The experts at Terreta Spain are bringing out the scanner.
Resident or not, that is the question
Who is a Spanish tax resident?
You are considered a tax resident in Spain if you live there for more than 183 days a year, or if the core of your economic activity or family life is located there. Spanish tax residents are subject to IRPF, the Personal Income Tax.
- The IRPF is progressive and can go up to 47%.
Who is a foreign tax resident?
Conversely, foreign residents spend less than 183 days in the country, and their Spanish income is subject to IRNR, the Non-Resident Income Tax.
- The IRNR is 19% for EU members and 24% for non-EU citizens.
Buying in your own name: advantages and disadvantages
The advantage of buying in your own name is its simplicity. The downside is taxation, especially if you plan to invest in multiple properties.
For non-residents
- Income from real estate rentals is subject to IRNR, i.e., 19% or 24% depending on the country of residence.
- It is possible to deduct several expenses such as loan interest, community fees, repair costs, furniture, etc.
- No deductions are possible for non-EU residents.
- Transmission is complex and often costly.
For residents
If you are a resident, buying in your own name is wise if you have few properties (and little income).
- Income from real estate rentals is subject to IRPF and its progressive tax scale.
- Expense deductions are broader than for non-residents.
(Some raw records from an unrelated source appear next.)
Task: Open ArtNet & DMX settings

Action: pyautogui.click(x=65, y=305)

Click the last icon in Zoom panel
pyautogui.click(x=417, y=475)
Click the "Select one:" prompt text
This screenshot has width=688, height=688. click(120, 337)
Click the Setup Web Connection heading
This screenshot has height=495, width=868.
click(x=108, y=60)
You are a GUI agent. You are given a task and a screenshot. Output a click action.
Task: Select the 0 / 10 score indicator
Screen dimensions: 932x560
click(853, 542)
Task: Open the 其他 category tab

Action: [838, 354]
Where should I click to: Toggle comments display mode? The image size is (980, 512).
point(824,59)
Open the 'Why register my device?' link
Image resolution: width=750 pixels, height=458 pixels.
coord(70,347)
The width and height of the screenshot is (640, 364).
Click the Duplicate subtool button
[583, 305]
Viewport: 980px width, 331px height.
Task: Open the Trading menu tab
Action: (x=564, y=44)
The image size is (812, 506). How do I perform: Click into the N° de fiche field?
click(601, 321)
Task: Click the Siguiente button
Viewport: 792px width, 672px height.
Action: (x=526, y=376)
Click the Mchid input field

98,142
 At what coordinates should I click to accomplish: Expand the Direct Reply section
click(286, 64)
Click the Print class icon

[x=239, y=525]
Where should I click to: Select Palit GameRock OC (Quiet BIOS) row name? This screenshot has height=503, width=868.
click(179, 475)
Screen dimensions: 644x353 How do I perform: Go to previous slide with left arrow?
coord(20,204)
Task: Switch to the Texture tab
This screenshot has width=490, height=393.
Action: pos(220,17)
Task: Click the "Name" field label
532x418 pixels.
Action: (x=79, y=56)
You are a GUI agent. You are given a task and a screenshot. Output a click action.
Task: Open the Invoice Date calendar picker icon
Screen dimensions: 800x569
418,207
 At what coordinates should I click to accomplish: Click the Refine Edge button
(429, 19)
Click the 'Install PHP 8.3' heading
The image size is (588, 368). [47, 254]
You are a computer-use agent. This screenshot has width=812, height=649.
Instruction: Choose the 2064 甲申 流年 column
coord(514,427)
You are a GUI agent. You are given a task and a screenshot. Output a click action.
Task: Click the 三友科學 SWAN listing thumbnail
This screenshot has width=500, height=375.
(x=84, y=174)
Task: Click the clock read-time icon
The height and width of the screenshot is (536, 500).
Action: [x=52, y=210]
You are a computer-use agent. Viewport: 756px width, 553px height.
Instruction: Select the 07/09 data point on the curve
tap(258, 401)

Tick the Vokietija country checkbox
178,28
They go up to a 50% reduction on net rents (for new contracts in 2025).
- Transmission is simpler than in the case of non-residents but can be complex depending on the family situation.
Need help with your project? Discuss with one of our experts.
Key takeaway: Own name = first-time investor or purchase of a second home.
Discover and download our complete guide right here.
Creating a Sociedad de responsabilidad Limitada
Definition: What is an SL?
Simply put, an SL is a company that allows you to hold, manage, and transfer assets in Spain within a secure and fiscally optimized framework.
It offers great management flexibility, does not require a large share capital, and protects the partners whose liability is limited to the capital contributed. In short, your personal assets are protected.
The Spanish SL is the equivalent of the SARL in France, the SRL in Italy, the GmbH in Germany, the LLC in the United States, or the LTD in the United Kingdom.
Prerequisite: When is renting considered an economic activity?
Are you planning to invest in several properties and develop a medium- or large-scale rental business? Then, creating a housing rental company is a good idea.
However, you need to conduct a real economic activity. According to Article 5.1 of Law 27/2014 on Corporation Tax, the rental of real estate is considered an economic activity as soon as a person is employed full-time with an employment contract.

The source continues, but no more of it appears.